The World Health Organization (WHO) is the independent international body responsible for public health. International, certainly… but independent? This in-depth investigation raises key questions about the ambiguous role played by the pharmaceutical lobby and takes a look, in times of multilateralism, at the insidious influence of States and private donors within international organizations in Geneva.

Forum: Humans of The Future: Too Perfect?
Wednesday 13 March

The growth of scientific innovations makes genome and human race modifications increasingly conceivable, disrupting ethical, political and scientific debates. On the one hand, what if we created humans capable of resisting certain diseases for military purposes? Genetic modification of humans could become a new “space race”, pushing states to compete for the control of technologies. On the other hand, the fascination with technological transhumanism (hybridization of the human with computers) and eugenics (myth of perfection and health) is reawakened: but isn’t a human being by definition imperfect? How can we understand this desire to escape from the human condition?
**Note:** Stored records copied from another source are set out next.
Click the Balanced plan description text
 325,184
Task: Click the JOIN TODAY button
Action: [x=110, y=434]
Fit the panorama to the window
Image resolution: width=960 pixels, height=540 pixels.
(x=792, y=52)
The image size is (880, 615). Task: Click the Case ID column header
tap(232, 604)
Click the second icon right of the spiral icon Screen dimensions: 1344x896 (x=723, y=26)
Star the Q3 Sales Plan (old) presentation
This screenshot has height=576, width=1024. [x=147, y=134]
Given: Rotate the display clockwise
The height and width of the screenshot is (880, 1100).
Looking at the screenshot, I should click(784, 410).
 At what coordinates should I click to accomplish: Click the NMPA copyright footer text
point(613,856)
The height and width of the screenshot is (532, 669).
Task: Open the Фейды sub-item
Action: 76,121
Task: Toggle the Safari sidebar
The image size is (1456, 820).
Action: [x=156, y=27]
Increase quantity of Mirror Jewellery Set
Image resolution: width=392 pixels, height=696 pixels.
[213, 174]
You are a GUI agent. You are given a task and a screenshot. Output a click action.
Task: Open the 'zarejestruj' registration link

Forum: Ebola Outbreaks – The Viruses of Global Health Governance
Friday 15 March

The epidemic potential of diseases such as Ebola has revealed not only the weaknesses of national health systems, but also the gaps in the World Health Organization, fragmented and dominated by Western countries’ internal security priorities rather than by a comprehensive approach to public health management. Finally, conflict and political instability prevent the establishment of credible national public health surveillance networks and the ability to control global epidemic threats. Faced with these constraints, how can we create a fair and equal global health policy? Survivors offers an immersion experience at the heart of the Ebola epidemic in Sierra Leone in 2014, revealing the complexity of a deeply political and social outbreak.

Film: XIMEI
By Andy Cohen & Gaylen Ross
Saturday 16 March

This poignant and sensitive film is a portrait of Liu Ximei, a young Chinese woman who fights to defend the rights of people living with HIV in China, against all odds. Millions of Chinese people were infected in the 1990s: across the country, the government encouraged poor farmers to donate blood in exchange for compensation under catastrophic health conditions. A hidden scandal… but for how long?